Dataset entries
--- --- ---

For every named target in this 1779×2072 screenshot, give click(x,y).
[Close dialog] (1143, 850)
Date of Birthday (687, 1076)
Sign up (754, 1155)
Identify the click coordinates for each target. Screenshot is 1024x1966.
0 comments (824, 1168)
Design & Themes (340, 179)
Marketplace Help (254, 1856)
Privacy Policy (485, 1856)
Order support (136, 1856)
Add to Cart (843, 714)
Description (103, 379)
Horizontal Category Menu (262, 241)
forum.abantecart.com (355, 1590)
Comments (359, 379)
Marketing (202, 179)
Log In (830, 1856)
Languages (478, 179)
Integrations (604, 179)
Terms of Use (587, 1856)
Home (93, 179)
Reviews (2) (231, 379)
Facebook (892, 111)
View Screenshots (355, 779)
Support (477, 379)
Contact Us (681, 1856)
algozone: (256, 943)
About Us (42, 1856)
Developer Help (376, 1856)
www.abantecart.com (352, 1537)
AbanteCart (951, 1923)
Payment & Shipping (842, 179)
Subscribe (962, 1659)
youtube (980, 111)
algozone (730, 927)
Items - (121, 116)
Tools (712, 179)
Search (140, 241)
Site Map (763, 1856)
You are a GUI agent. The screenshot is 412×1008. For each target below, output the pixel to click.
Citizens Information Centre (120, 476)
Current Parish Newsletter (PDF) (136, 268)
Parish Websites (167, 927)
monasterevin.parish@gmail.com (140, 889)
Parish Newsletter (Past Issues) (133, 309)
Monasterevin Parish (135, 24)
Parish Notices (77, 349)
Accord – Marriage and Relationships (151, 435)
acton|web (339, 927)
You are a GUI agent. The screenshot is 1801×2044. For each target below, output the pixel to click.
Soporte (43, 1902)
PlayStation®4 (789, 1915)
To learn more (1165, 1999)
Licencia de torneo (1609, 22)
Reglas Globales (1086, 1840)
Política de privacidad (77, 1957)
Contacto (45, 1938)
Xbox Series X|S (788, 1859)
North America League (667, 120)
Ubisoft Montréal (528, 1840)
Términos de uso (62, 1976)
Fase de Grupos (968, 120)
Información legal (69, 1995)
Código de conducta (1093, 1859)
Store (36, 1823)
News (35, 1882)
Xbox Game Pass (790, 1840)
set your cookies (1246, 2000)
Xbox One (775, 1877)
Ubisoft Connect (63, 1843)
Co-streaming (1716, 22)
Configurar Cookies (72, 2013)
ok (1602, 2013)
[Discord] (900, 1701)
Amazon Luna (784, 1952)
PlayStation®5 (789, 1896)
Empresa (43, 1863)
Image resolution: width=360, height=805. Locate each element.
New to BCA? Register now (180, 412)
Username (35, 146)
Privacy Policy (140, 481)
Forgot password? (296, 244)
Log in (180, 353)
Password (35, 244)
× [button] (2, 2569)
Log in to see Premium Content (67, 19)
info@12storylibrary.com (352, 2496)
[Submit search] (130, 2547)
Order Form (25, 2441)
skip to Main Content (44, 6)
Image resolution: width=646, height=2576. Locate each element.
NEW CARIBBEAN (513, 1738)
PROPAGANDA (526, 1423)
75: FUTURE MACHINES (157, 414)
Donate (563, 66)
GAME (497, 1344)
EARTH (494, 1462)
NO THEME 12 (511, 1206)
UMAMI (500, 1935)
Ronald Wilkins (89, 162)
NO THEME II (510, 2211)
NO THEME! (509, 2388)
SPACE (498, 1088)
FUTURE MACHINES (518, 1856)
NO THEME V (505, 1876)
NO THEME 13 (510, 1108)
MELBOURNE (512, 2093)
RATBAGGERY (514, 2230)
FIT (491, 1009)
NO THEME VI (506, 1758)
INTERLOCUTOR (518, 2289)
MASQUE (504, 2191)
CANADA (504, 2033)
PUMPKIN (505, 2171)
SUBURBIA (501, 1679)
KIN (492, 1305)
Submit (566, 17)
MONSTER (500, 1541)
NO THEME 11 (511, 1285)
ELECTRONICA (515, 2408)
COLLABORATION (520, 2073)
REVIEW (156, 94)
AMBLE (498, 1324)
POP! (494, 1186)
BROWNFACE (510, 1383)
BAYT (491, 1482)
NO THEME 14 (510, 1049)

--- --- ---

- [Action item]: Return each entry from above without altering a single character.

- [Written reply]:
For every named target in this 1779×2072 screenshot, give click(x,y).
[Close dialog] (1143, 850)
Date of Birthday (687, 1076)
Sign up (754, 1155)
Identify the click coordinates for each target. Screenshot is 1024x1966.
0 comments (824, 1168)
Design & Themes (340, 179)
Marketplace Help (254, 1856)
Privacy Policy (485, 1856)
Order support (136, 1856)
Add to Cart (843, 714)
Description (103, 379)
Horizontal Category Menu (262, 241)
forum.abantecart.com (355, 1590)
Comments (359, 379)
Marketing (202, 179)
Log In (830, 1856)
Languages (478, 179)
Integrations (604, 179)
Terms of Use (587, 1856)
Home (93, 179)
Reviews (2) (231, 379)
Facebook (892, 111)
View Screenshots (355, 779)
Support (477, 379)
Contact Us (681, 1856)
algozone: (256, 943)
About Us (42, 1856)
Developer Help (376, 1856)
www.abantecart.com (352, 1537)
AbanteCart (951, 1923)
Payment & Shipping (842, 179)
Subscribe (962, 1659)
youtube (980, 111)
algozone (730, 927)
Items - (121, 116)
Tools (712, 179)
Search (140, 241)
Site Map (763, 1856)
You are a GUI agent. The screenshot is 412×1008. For each target below, output the pixel to click.
Citizens Information Centre (120, 476)
Current Parish Newsletter (PDF) (136, 268)
Parish Websites (167, 927)
monasterevin.parish@gmail.com (140, 889)
Parish Newsletter (Past Issues) (133, 309)
Monasterevin Parish (135, 24)
Parish Notices (77, 349)
Accord – Marriage and Relationships (151, 435)
acton|web (339, 927)
You are a GUI agent. The screenshot is 1801×2044. For each target below, output the pixel to click.
Soporte (43, 1902)
PlayStation®4 (789, 1915)
To learn more (1165, 1999)
Licencia de torneo (1609, 22)
Reglas Globales (1086, 1840)
Política de privacidad (77, 1957)
Contacto (45, 1938)
Xbox Series X|S (788, 1859)
North America League (667, 120)
Ubisoft Montréal (528, 1840)
Términos de uso (62, 1976)
Fase de Grupos (968, 120)
Información legal (69, 1995)
Código de conducta (1093, 1859)
Store (36, 1823)
News (35, 1882)
Xbox Game Pass (790, 1840)
set your cookies (1246, 2000)
Xbox One (775, 1877)
Ubisoft Connect (63, 1843)
Co-streaming (1716, 22)
Configurar Cookies (72, 2013)
ok (1602, 2013)
[Discord] (900, 1701)
Amazon Luna (784, 1952)
PlayStation®5 (789, 1896)
Empresa (43, 1863)
Image resolution: width=360, height=805. Locate each element.
New to BCA? Register now (180, 412)
Username (35, 146)
Privacy Policy (140, 481)
Forgot password? (296, 244)
Log in (180, 353)
Password (35, 244)
× [button] (2, 2569)
Log in to see Premium Content (67, 19)
info@12storylibrary.com (352, 2496)
[Submit search] (130, 2547)
Order Form (25, 2441)
skip to Main Content (44, 6)
Image resolution: width=646, height=2576. Locate each element.
NEW CARIBBEAN (513, 1738)
PROPAGANDA (526, 1423)
75: FUTURE MACHINES (157, 414)
Donate (563, 66)
GAME (497, 1344)
EARTH (494, 1462)
NO THEME 12 (511, 1206)
UMAMI (500, 1935)
Ronald Wilkins (89, 162)
NO THEME II (510, 2211)
NO THEME! (509, 2388)
SPACE (498, 1088)
FUTURE MACHINES (518, 1856)
NO THEME V (505, 1876)
NO THEME 13 (510, 1108)
MELBOURNE (512, 2093)
RATBAGGERY (514, 2230)
FIT (491, 1009)
NO THEME VI (506, 1758)
INTERLOCUTOR (518, 2289)
MASQUE (504, 2191)
CANADA (504, 2033)
PUMPKIN (505, 2171)
SUBURBIA (501, 1679)
KIN (492, 1305)
Submit (566, 17)
MONSTER (500, 1541)
NO THEME 11 (511, 1285)
ELECTRONICA (515, 2408)
COLLABORATION (520, 2073)
REVIEW (156, 94)
AMBLE (498, 1324)
POP! (494, 1186)
BROWNFACE (510, 1383)
BAYT (491, 1482)
NO THEME 14 (510, 1049)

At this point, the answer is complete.